Thursday, October 15, 2009

Nell

Nell Creer was a last minute replacement in the group of girls sent to Zion National Park. She replaced Marjorie Burrows, who got a leading role in the university play and had to back out. Nell was said to be the first girl from Spanish Fork to earn a college degree when she graduated from the University of Utah in 1922. After graduating, she taught in several local high schools until she married a doctor in 1930 and moved to California. She made a big impression on her students at Murray High School. One of her students, now in her mid-nineties, still can vividly recall what she learned under her watchful eye. Nell was left handed, and that intrigued her students so much that they all tried to write left-handed, too. She organized a girls' basketball team, and they would play against the University of Utah's team when they couldn't find another high school to play. Nell also trained and directed a posture team of 32 girls for an invitational meet at Brigham Young University, where they won first and second place awards during the four years that they entered. (Now, why don't they bring back that competition? Our modern high school students would be better off for it, I think.) Nell had met her future husband, John Frame, while going to the University of Utah. He finally came back to get her after going out of state to medical school. Nell must have loved to work with youth because in Los Angeles, during World War II, she organized large public dances for youth in the American Legion Hall.
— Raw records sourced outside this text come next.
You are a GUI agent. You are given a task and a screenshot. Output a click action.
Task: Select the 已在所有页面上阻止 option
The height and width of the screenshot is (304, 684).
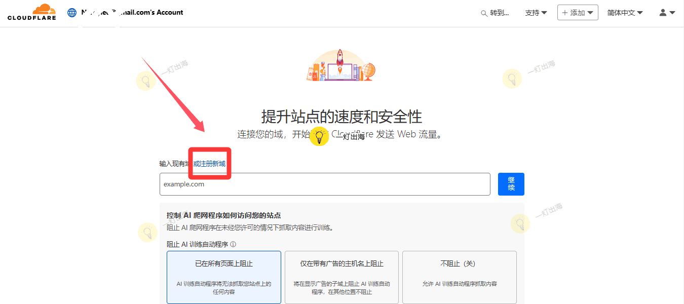click(223, 277)
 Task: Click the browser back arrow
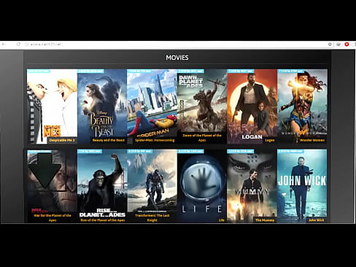coord(4,45)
She felt that it was better for the youth of the city to have a fun place to go and socialize, under supervision, than to be aimlessly wandering the streets on Friday nights. 1,800 to 2,000 students would come to the dances every Friday where name bands and movie stars would entertain them. Nell had 2 sons of her own, but her youngest son was killed in an automobile accident while on his way to Brigham Young University. After his death, Nell dove into genealogy, and produced several books on her and her husband's family history, for which John and I are very grateful. We haven't been able to contact any of her family, so her own words about her life that she wrote in her family histories have been very helpful in getting to know her.